Frequently Asked Questions

How many languages has English borrowed from?

English has borrowed words from at least 350 languages. The largest sources of foreign vocabulary (beyond the Germanic and Romance foundations) include: Hindi/Urdu (1,000+ words through the British Raj), Arabic (several hundred through trade and scholarship), Nahuatl and other indigenous American languages (through Spanish intermediary), Malay (through East Asian trade), and Aboriginal Australian languages. English is unique in the sheer breadth of its borrowing.

Why does English borrow so many foreign words?

English borrows so extensively for three reasons. First, it had no official body (like the Académie Française in France) to restrict foreign borrowing. Second, British trade and empire put English speakers in contact with an unusually wide range of language communities. Third, English has a cultural pragmatism about vocabulary — if a foreign word describes something precisely and efficiently, English tends to adopt it rather than coin a domestic equivalent.

Where did the word "coffee" come from?

Coffee has one of the most travelled etymologies in English. The drink originated in Yemen, where the Arabic word "qahwa" described it. This entered Turkish as "kahve" as coffee drinking spread through the Ottoman Empire. Italian and Dutch merchants encountered the drink in Ottoman ports and brought back both the product and the word — Dutch "koffie" → English "coffee." The word journeyed from Yemen through Turkey, Italy, and the Netherlands before reaching England.

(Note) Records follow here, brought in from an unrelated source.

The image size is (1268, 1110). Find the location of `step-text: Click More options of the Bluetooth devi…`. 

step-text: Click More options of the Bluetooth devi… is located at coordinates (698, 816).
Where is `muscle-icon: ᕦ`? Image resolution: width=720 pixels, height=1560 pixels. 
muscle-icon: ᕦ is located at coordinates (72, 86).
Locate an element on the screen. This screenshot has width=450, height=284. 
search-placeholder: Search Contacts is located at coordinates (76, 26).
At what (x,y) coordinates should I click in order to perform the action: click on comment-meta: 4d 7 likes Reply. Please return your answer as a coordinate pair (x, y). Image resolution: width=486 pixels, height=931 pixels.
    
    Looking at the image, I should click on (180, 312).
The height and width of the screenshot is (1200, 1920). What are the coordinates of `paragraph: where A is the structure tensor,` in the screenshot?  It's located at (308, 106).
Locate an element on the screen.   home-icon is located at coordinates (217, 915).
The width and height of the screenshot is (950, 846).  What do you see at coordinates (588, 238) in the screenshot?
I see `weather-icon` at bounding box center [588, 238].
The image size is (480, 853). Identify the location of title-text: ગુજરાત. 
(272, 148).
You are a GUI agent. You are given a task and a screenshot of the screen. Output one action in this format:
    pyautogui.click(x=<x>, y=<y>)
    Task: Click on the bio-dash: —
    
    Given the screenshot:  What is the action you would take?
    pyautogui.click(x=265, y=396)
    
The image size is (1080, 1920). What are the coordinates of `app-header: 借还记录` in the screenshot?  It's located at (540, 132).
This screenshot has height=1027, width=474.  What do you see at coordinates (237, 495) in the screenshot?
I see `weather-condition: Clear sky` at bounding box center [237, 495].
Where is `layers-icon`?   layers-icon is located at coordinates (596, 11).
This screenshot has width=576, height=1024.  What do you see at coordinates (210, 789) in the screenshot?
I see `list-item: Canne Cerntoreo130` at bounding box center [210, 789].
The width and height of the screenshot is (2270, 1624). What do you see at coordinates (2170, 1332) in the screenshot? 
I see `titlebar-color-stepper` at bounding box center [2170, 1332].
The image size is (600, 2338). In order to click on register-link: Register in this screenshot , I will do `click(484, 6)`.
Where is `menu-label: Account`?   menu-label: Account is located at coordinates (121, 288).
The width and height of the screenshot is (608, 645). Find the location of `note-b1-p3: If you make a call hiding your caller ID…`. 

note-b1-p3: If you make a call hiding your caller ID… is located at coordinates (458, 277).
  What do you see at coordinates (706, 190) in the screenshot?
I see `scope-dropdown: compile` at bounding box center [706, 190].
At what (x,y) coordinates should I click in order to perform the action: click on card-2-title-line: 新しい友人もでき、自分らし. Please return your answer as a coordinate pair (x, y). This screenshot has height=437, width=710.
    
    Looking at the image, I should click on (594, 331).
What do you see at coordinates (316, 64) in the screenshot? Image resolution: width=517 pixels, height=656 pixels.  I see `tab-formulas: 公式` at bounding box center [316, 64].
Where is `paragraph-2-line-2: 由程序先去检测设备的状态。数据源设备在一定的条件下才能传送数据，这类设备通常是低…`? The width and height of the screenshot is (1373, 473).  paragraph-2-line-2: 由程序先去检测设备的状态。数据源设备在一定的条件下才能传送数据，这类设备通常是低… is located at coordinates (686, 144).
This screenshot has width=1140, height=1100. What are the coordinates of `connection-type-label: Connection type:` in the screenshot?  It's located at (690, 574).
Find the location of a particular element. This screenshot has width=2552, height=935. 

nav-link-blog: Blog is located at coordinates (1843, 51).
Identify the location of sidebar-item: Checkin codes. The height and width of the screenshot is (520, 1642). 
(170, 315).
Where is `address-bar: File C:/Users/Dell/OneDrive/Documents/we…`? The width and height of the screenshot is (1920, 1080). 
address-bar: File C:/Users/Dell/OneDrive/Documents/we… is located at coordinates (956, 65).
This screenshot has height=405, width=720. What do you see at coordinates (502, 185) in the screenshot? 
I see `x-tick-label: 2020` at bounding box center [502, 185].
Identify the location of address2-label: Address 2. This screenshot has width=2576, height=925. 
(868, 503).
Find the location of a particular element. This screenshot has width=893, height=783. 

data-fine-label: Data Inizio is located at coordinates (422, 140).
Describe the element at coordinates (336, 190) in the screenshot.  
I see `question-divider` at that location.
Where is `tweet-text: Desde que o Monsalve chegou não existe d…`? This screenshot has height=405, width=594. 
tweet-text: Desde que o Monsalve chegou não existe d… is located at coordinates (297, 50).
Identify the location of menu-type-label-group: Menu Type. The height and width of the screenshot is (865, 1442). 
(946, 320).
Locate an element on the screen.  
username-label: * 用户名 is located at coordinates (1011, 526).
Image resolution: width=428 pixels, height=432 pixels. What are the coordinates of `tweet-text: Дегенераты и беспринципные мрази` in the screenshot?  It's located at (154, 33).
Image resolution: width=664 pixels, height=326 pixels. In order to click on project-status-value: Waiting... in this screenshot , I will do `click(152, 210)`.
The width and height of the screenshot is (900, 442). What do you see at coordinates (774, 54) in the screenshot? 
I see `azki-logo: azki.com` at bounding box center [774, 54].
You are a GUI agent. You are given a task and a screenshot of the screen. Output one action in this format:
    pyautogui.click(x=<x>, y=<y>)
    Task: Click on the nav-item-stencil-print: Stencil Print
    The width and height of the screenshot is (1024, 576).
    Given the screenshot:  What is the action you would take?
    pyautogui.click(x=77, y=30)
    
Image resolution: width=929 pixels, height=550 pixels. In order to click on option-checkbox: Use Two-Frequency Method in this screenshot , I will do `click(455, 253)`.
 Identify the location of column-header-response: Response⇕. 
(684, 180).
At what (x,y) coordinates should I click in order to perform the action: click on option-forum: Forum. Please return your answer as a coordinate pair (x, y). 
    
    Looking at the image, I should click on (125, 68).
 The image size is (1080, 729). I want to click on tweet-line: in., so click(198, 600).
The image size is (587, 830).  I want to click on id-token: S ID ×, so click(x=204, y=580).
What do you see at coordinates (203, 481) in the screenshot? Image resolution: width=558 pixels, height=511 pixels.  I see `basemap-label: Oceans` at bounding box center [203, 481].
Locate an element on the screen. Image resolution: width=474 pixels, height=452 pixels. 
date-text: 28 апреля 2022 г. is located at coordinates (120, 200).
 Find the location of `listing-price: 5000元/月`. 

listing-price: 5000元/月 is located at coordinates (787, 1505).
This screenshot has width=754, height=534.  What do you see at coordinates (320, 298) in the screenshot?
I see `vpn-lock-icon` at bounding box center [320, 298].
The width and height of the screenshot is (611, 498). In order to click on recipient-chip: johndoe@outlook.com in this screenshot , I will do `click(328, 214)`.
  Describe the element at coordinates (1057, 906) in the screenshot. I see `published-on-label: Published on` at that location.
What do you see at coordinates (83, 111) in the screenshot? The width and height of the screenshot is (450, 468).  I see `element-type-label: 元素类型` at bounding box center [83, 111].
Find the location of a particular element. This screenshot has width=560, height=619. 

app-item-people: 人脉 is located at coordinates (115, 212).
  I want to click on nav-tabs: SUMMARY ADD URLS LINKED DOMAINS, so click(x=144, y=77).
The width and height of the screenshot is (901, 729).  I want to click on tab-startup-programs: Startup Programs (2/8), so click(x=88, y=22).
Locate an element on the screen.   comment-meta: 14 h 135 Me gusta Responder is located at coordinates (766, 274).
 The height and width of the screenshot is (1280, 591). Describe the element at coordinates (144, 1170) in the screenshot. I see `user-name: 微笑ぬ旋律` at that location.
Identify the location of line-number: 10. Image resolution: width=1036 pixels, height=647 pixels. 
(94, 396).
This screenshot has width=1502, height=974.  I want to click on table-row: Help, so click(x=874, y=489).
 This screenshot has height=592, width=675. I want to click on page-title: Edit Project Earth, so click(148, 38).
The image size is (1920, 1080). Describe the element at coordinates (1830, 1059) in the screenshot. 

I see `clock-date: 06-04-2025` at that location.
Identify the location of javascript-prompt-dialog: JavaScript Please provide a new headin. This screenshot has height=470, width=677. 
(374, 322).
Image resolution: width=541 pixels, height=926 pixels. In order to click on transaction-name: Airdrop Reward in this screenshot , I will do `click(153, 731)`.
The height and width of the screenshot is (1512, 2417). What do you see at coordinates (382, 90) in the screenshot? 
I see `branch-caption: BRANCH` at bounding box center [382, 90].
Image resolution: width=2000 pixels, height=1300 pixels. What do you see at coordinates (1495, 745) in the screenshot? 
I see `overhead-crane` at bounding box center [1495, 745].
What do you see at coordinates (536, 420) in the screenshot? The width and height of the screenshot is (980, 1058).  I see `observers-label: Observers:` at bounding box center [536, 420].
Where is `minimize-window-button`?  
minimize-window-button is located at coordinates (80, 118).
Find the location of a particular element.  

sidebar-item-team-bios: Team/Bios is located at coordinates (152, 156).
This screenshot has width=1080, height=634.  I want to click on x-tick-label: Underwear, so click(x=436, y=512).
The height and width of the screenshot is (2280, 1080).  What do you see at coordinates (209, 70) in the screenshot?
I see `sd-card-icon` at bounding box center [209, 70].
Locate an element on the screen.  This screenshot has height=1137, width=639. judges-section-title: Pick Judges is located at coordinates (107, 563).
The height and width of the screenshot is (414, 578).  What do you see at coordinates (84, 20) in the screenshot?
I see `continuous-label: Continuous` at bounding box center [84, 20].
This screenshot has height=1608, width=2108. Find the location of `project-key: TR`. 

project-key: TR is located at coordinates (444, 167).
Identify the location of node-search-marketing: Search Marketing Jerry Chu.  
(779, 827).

What words came from Australian Aboriginal languages?

English has borrowed around 400 words from Aboriginal Australian languages, though most are geographical names. The main vocabulary borrowings include: kangaroo (Guugu Yimithirr, recorded by Joseph Banks in 1770), boomerang (Dharuk), wallaby (Dharuk), wombat (Dharuk), koala (various), budgerigar (Gamilaraay — "good eating"), and billabong (Wiradjuri — "place where water goes in a hole"). Most were recorded by early British settlers in New South Wales.